ACBA! Don’t You Agree?

huh  When Acronyms and Other Abbreviations Fail

   Unless you really are a rocket scientist, and you’re discussing the combustible properties of hydrogen with another rocket scientist at the Jet Propulsion Lab, keep this in mind: If you want customers to pay attention to what you’re saying, you must speak their language, not yours. Jargon, slang and techno-speak mean absolutely nothing to people who are not privy to your industry’s vocabulary, abbreviations and acronyms. The military is infamous for its use of acronyms, and few civilians can interpret them with reliable accuracy. Unless your industry carries a fairly universal level of recognition like NASA or PETA, your peers are likely to be the only ones who know what they stand for, and your peers are probably not your customers or prospects.

Example:

At a recent networking event, a woman exchanged business cards with me. Her card was embellished with no fewer than six groups of initials after her name. No doubt they represented her credentials. To an industry peer, the list might have generated respectful recognition. For me, they may as well have been the formula for nuclear fission.

If it’s important that people know you’re an MSM, you should probably tell them what that means. Otherwise, left to speculation, they’ll never be sure if it means Methodist Student Movement, Marine Safety Manual, or Master of Smoke and Mirrors (or a host of other possibilities). The simple facts is, if they don’t know what it means, it means nothing,and people will avoid asking, for fear of sounding ignorant.

It’s not necessary to talk down to your audience – that’s equally insulting. Just be sensitive to the possibility you may be using terminology as foreign to them as Chinese to an Eskimo. (My apologies if this analogy offends Eskimos who speak fluent Chinese, but I think you get the point.)

In marketing and advertising, the most effective content is written to sound like a conversation. The rule of thumb is to keep your marketing message simple enough for a 10-year-old to comprehend. Unless, of course, you really are a rocket scientist at the JPL, discussing the combustible properties of hydrogen with another rocket scientist. In which case, MSM could be a Mission Space Model.

Oh – ACBA? You didn’t know? It stands for “Acronyms Can Be Annoying!”

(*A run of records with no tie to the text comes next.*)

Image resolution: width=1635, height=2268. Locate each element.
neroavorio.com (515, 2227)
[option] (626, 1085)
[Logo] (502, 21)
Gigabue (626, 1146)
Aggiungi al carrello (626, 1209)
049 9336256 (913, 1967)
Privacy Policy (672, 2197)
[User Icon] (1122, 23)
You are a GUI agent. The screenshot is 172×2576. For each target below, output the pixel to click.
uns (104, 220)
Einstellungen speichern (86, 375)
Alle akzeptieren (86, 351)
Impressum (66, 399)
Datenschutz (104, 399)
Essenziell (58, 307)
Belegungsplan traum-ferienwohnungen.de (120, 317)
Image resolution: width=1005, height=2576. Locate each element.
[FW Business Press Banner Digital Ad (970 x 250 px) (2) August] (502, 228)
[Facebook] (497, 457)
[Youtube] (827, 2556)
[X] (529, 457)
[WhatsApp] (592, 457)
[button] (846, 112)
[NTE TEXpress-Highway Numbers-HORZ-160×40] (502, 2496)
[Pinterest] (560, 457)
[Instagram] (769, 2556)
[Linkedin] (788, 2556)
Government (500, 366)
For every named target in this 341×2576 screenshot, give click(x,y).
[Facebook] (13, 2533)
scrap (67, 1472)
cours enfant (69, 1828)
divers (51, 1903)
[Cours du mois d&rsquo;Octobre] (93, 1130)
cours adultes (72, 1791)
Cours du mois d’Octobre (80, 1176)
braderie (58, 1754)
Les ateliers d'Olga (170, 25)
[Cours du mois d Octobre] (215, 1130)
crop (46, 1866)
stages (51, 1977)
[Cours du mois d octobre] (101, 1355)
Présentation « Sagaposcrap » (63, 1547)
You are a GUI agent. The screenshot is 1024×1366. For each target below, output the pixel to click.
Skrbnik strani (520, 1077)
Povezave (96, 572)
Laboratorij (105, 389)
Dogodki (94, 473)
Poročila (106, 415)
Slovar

© 2013 Gelmtree Advertising  All Rights Reserved

About Carole Holden

Carole Gelm Holden is "The Media Fairy," an Eternal Optimist and Believer in Miracles. By day, she is also a Marketing & Advertising Consultant, Strategist, Media Buyer, Writer, Editor, and Author. Connect with her on Facebook and Google+.

Comments

  1. I agree, those TLAs (three-letter abbreviations) can be very annoying. The important point is to remember your audience; in this case, your audience is your customers, and you should be speaking their language. In some cases, though, that language might include jargon. A change in audience means a change in “jargon.”

    For instance, I posted on my Facebook recently about receiving a marketing spam from someone wanting to sell me SEO services for my website. I’m not really trying to promote my site, though — and on top of that, I’ve read and written about SEO for years. Anyway, I used the term “SEO” on my Facebook post — forgetting that some of my friends didn’t know what it meant. Fortunately, one asked, so I could correct my mistake and explain the term. (Search Engine Optimization, or the things one does with and to a website to help it get to the top of Google for the right queries).

    • It’s so easy to forget that even when we’re all speaking the same language, we don’t necessarily use the same vocabulary. Thanks for your comment, Terri.